Figure 1. Short EPIYA-phosphopeptides of H. pylori CagA are sufficient for detection by α-phosphotyrosine antibodies.

(A) Typical Western CagA proteins of H. pylori such as that of strain 26695 [76] contain the EPIYA-A, EPIYA-B, and EPIYA-C segments as indicated. These motifs represent tyrosine phosphorylation sites, which can be phosphorylated by c-Abl and c-Src host kinases. (B) The indicated phospho- and non-phospho peptides of the EPIYA-A motif were synthesized and immobilized on PVDF membranes using a Dotblot apparatus. All Dotblots were probed with the indicated commercial phosphotyrosine antibodies and exposed as described in the Material & Methods section.

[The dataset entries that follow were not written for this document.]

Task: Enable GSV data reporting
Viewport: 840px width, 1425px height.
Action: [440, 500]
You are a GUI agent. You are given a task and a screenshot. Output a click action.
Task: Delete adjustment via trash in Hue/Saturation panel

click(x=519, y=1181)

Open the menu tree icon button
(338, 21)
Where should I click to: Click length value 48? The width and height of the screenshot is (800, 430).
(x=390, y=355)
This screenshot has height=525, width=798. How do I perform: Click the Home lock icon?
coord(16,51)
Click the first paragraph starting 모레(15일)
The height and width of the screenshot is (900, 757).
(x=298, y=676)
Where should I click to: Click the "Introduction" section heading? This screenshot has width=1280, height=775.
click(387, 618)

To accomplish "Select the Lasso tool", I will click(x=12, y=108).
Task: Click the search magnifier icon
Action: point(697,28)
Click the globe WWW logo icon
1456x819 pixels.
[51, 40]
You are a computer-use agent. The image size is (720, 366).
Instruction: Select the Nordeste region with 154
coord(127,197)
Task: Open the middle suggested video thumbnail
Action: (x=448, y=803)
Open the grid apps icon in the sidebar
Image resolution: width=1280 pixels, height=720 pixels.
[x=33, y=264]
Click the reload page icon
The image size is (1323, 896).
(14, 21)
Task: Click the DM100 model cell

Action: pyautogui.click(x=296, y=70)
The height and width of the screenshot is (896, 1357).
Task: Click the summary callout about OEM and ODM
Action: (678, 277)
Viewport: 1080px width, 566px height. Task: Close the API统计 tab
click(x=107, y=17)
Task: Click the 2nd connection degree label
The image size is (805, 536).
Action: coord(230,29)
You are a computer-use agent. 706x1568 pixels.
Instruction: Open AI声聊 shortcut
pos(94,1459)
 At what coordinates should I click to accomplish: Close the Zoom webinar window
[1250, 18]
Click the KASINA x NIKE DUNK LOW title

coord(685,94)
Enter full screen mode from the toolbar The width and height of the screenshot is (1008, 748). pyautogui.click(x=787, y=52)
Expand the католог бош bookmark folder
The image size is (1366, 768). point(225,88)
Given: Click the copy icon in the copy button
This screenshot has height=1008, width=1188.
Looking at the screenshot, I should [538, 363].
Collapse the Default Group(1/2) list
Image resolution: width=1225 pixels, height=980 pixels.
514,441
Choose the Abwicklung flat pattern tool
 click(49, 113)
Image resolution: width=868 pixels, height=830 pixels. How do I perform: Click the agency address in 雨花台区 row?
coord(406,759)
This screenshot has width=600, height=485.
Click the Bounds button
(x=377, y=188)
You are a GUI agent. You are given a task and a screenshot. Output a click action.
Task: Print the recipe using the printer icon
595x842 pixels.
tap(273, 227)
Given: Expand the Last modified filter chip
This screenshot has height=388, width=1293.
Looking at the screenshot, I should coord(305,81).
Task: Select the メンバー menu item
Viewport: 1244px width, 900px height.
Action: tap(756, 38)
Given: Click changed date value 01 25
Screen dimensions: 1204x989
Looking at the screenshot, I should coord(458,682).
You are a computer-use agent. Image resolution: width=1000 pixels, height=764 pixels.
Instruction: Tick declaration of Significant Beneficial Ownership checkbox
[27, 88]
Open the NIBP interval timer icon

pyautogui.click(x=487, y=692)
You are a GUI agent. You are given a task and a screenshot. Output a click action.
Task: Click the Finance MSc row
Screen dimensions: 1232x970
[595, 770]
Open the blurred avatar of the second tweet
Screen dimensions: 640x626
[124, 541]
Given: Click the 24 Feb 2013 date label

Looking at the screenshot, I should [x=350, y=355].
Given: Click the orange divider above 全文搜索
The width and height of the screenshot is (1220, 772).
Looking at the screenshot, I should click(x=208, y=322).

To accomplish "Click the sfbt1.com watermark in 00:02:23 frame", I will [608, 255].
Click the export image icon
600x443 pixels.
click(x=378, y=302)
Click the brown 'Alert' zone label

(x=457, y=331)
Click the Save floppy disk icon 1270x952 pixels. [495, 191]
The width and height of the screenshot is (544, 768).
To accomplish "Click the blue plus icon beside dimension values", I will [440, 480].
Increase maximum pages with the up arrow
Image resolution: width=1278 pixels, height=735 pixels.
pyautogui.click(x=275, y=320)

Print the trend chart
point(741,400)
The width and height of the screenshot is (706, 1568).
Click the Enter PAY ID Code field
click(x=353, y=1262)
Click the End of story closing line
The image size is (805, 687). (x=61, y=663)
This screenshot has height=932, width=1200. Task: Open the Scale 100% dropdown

Quantified spot intensities of the Dotblots from three independent experiments are shown to the right. Signal intensities were measured densitometrically with the Lumi-Imager F1 and revealed the percentage of phosphorylation signal per sample. The strongest spot on every Dotblot was set at 100% for each of the different α-phosphotyrosine antibodies as indicated. The results show that 11-mer and 9-mer phosphopeptides are sufficient for strong recognition by the antibodies. (C) Control Dotblot analyses used products of in vitro kinase reactions of c-Abl with either bacterial lysates (from H. pylori wild-type strain 26695 and isogenic ΔcagA mutant) or a purified recombinant CagA C-terminal fragment. Phosphorylated CagA proteins can be also detected by this Dotblot method using seven phosphotyrosine antibodies (Table 1), while the non-phosphorylated CagA forms cannot.